Anisa mendesah, sedikit kecewa.
"Kamu udah pro nih main game-nya ya? Sampai kebeli PC gitu?" Hanif berdecak kagum. Anisa menggaruk kepala, agak malu.
"Ah, biasa aja."
"Efek sampingnya suka begadang, jadi jarang keluar rumah. Gak baik ah anak gadis begitu." Ibu menggelengkan kepala.
Ayah terkekeh, melepaskan tab dan melirik Anisa yang sedikit mengerucutkan bibir.
"Boleh kok main game, tapi jangan sampai mengganggu sekolah, De. Kamu baru masuk SMA loh, perjuangan kamu masih jauh. Jangan terlalu fokus pada game."
Anisa mengangkat tangannya hormat, "Siap, Bos!"
Adia dan ibu memeluk gadis belia itu. Mencium puncak kepalanya dengan sayang.

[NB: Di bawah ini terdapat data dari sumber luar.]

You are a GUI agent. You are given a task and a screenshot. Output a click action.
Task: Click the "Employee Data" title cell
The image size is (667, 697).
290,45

Mobil terhenti di depan sebuah danau, mereka serempak keluar dari mobil. Adia dan Hanif memasang tenda, sementara ibu dan Anisa mempersiapkan pemanggangan dan alat makan. Setelah itu, ayah dan Hanif bergegas menuju tepi danau.

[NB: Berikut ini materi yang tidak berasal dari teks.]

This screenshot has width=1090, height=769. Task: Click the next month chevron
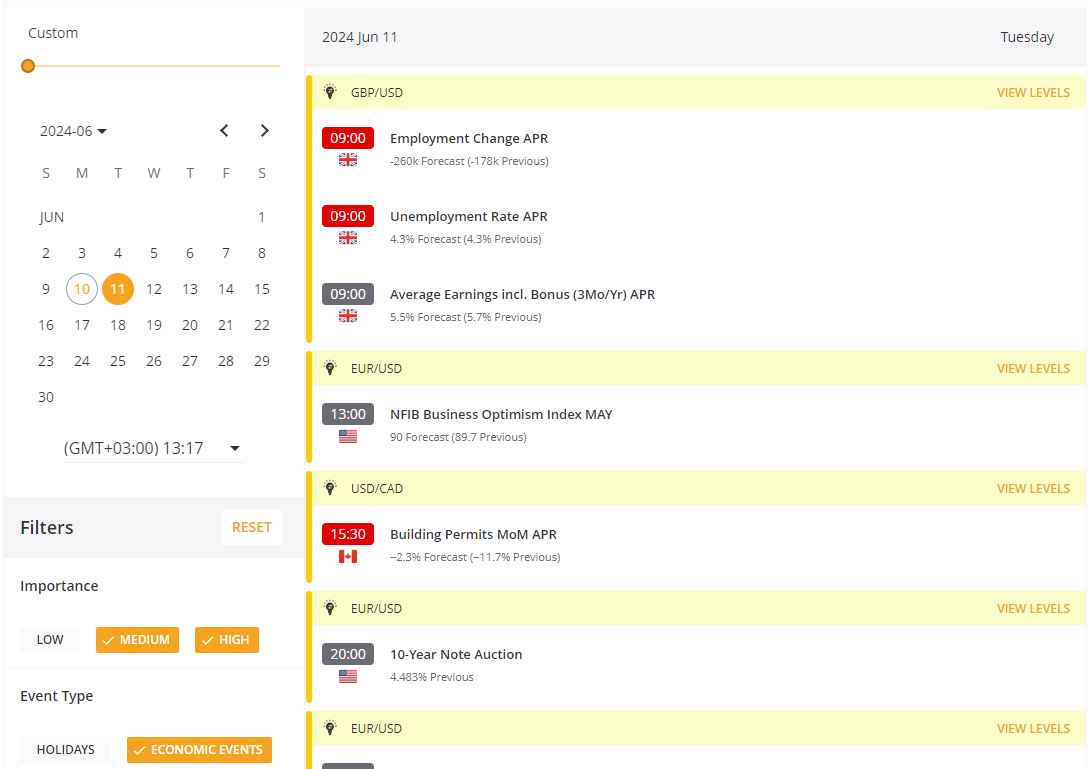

"Ca, jangan main hape mulu, bantuin teteh!" Adia berseru, dia sedang memanggang sosis dan frozen food lainnya.
Sedikit malas, tapi akhirnya mendekati kakaknya juga. Anisa mencium bau makanan yang menguar, ia tersenyum dan segera mengambil sosis dari piring.
"Ica ...." Ibu berdecak, anak gadisnya mengangkat bahu.
"Sayang, kamu mau frozen food?"
"Boleh," jawab Hanif dari kejauhan.
Adia tersenyum, menata makanan serta memberi sedikit mayones dan saus.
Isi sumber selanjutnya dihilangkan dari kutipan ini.